TASK INSTRUCTIONS: When you reach the entries, transcribe each one exactly.

TASK INPUT:

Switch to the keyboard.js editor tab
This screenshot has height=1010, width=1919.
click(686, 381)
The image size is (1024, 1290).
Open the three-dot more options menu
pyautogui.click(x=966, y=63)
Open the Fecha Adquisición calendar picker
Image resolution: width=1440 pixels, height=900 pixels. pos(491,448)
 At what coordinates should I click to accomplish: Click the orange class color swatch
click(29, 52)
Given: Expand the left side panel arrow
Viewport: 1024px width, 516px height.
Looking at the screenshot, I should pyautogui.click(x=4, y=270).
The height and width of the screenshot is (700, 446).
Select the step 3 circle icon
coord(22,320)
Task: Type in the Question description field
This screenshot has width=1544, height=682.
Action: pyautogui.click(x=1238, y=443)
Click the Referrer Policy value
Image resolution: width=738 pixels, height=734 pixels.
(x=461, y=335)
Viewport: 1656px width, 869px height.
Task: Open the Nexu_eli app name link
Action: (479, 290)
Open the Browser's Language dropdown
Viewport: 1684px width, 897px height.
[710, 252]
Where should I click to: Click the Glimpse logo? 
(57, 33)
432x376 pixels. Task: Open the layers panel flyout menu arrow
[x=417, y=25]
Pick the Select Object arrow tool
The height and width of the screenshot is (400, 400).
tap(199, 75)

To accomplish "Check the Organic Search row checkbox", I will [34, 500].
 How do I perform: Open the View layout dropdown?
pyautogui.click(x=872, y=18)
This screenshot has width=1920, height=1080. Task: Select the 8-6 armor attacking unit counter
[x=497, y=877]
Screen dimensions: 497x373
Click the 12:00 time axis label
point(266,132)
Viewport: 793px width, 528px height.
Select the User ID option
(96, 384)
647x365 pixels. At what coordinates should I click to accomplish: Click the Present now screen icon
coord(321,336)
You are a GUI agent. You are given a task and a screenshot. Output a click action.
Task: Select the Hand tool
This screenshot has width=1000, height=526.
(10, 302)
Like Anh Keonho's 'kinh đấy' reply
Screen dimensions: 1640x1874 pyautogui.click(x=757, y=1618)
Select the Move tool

SOLUTION:
Switch to the keyboard.js editor tab
This screenshot has height=1010, width=1919.
click(686, 381)
The image size is (1024, 1290).
Open the three-dot more options menu
pyautogui.click(x=966, y=63)
Open the Fecha Adquisición calendar picker
Image resolution: width=1440 pixels, height=900 pixels. pos(491,448)
 At what coordinates should I click to accomplish: Click the orange class color swatch
click(29, 52)
Given: Expand the left side panel arrow
Viewport: 1024px width, 516px height.
Looking at the screenshot, I should pyautogui.click(x=4, y=270).
The height and width of the screenshot is (700, 446).
Select the step 3 circle icon
coord(22,320)
Task: Type in the Question description field
This screenshot has width=1544, height=682.
Action: pyautogui.click(x=1238, y=443)
Click the Referrer Policy value
Image resolution: width=738 pixels, height=734 pixels.
(x=461, y=335)
Viewport: 1656px width, 869px height.
Task: Open the Nexu_eli app name link
Action: (479, 290)
Open the Browser's Language dropdown
Viewport: 1684px width, 897px height.
[710, 252]
Where should I click to: Click the Glimpse logo? 
(57, 33)
432x376 pixels. Task: Open the layers panel flyout menu arrow
[x=417, y=25]
Pick the Select Object arrow tool
The height and width of the screenshot is (400, 400).
tap(199, 75)

To accomplish "Check the Organic Search row checkbox", I will [34, 500].
 How do I perform: Open the View layout dropdown?
pyautogui.click(x=872, y=18)
This screenshot has width=1920, height=1080. Task: Select the 8-6 armor attacking unit counter
[x=497, y=877]
Screen dimensions: 497x373
Click the 12:00 time axis label
point(266,132)
Viewport: 793px width, 528px height.
Select the User ID option
(96, 384)
647x365 pixels. At what coordinates should I click to accomplish: Click the Present now screen icon
coord(321,336)
You are a GUI agent. You are given a task and a screenshot. Output a click action.
Task: Select the Hand tool
This screenshot has width=1000, height=526.
(10, 302)
Like Anh Keonho's 'kinh đấy' reply
Screen dimensions: 1640x1874 pyautogui.click(x=757, y=1618)
Select the Move tool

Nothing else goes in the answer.